3. What is the potential impact of this paper?: This paper could lead to more efficient implementations of QCAs and is a clear advancement over existing state-of-the-art. It is unclear to me the future impact of QCAs in general, but the work is well described and the improvement is impressive.

4. Is the manuscript technically sound?  Please explain your answer in  
the "revisions" or "comments for the authors" sections below.: Yes  
  
5. What revisions do you suggest for the paper?

**Comment 3-1:** It would be nice to better highlight the downsides of prior work. I felt section 2.1 ended abruptly without describing the issues with these gate counts.

Response: Thanks for your kind suggestion. We have added the downsides of prior work in section 3.2 in detail. It can be found that only four MAJ gates are fully utilized (i.e., with no constant inputs), the remaining 11 MAJ gates are partially utilized (i.e., with one constant inputs). Further improvement can be achieved if we make better use of MAJ gates [1] or introducing new XOR 3 primitive.

**Comment 3-2:**A brief discussion/overview of the wire-crossing problem would be nice. I understand at a very high level from VLSI that wire-crossings are difficult but are they \*more\* difficult for QCA design and layout? If so, briefly explain why and give a sense for how painful it is. That will help readers understand how important your contribution is.

**Response:** Thanks for your kind suggestion. We have added a brief introduction on the wire-crossing problem in the second paragraph of section 3.1. Wire-crossing may lead to many difficulties, including crosstalk and additional power dissipation [9]. There are two main kinds of QCA wire-crossing, as QCA can be implemented using both single-layer and multi-layer strategies. The single-layer approach deal with wire-crossing by two different quantum dot orientations, i.e., one at 45 degrees to the other. Another approach is based on clock-zone, which using phase difference to represent crossing wires [11]. In contrast, a multi-layer method is more flexible as the QCA wire can route in a three-dimensional way. However, single-layer QCA is more practical for fabrication.

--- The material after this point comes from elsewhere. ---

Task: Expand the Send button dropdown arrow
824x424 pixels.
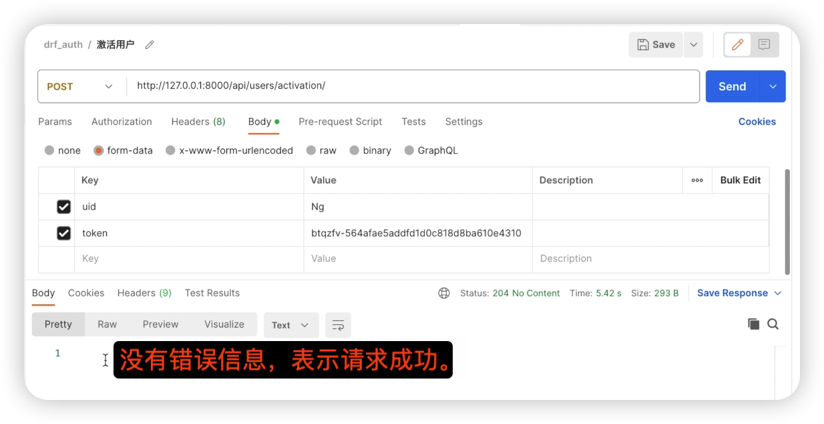Action: (x=773, y=86)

**Comment 3-3:**It’s difficult in text to understand the trade-offs between different design choices. For example, following all of the changes in various gate counts of page 2 is tedious for the reader. Putting these numbers into a table or using relative numbers when comparing all design choices of each expression would be helpful.

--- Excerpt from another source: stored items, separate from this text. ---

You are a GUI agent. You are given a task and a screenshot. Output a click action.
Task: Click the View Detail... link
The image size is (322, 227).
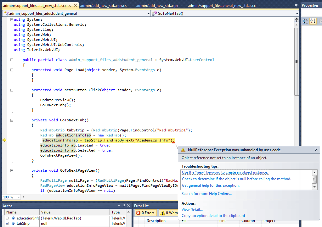pos(192,209)
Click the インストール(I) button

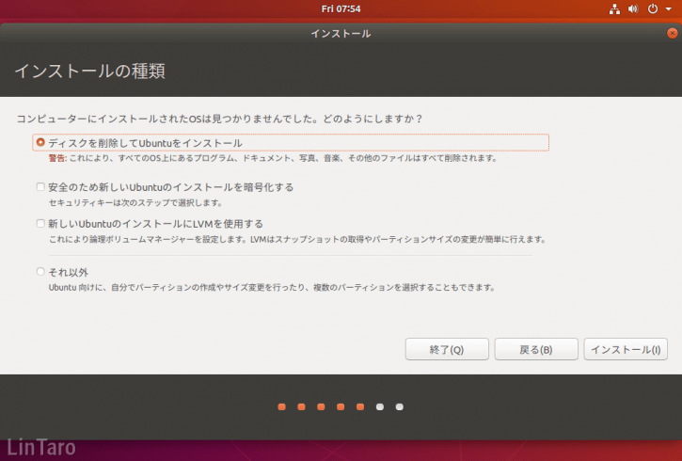tap(626, 349)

**Response:** Thanks for your kind suggestion. We have added a table to compare all designs in TABLE 1.

**Comment 3-4:**It would also be nice to have some sort of progressive information to show a “path” to your final design through the various design points you evaluated.

**Response:** Thanks for your kind suggestion. We have revised the paper in a certain order according to your suggestions. Now it may becomes easier to understand the progressive information to our final design.

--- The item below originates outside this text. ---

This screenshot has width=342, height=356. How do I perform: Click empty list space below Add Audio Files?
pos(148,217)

6. Other comments for the authors:

**Comment 3-5:**There is plenty of white space and text for you to compress to add more to the paper. For example. The right column of the first page is very sparse, and the text below section 2 could be completely deleted if that space is useful to add more figures or explanatory text. X

**Response:** Thanks for your valuable comments. We have added more details to our paper and have filled the white space.

**Comment 3-6:**Figure 5 is very large and for me did not add much value to the paper. Is it to show that there are few wire crossings? Is there any way to shrink it without making it unreadable? Or maybe consider removing it? (although it is a pretty figure!)

**Response:** Thanks for your kind suggestion. We have deleted Figure 5 and more details have been added to make the paper easier and clearer to understand.

**Comment 3-7:**Instead of using a citation as a noun (i.e. “We compare against [9]” or “[9] used 4 gates”) you should really use the proper name for the technique and then cite it. I think GPCA[9] would be clearer. This makes Table 1 especially difficult to parse on first read.

**Response:** Thanks for your kind suggestion. We have replaced [9] ([3] in revised vision) with GPCA[9] (GPCA[3] in revised vision).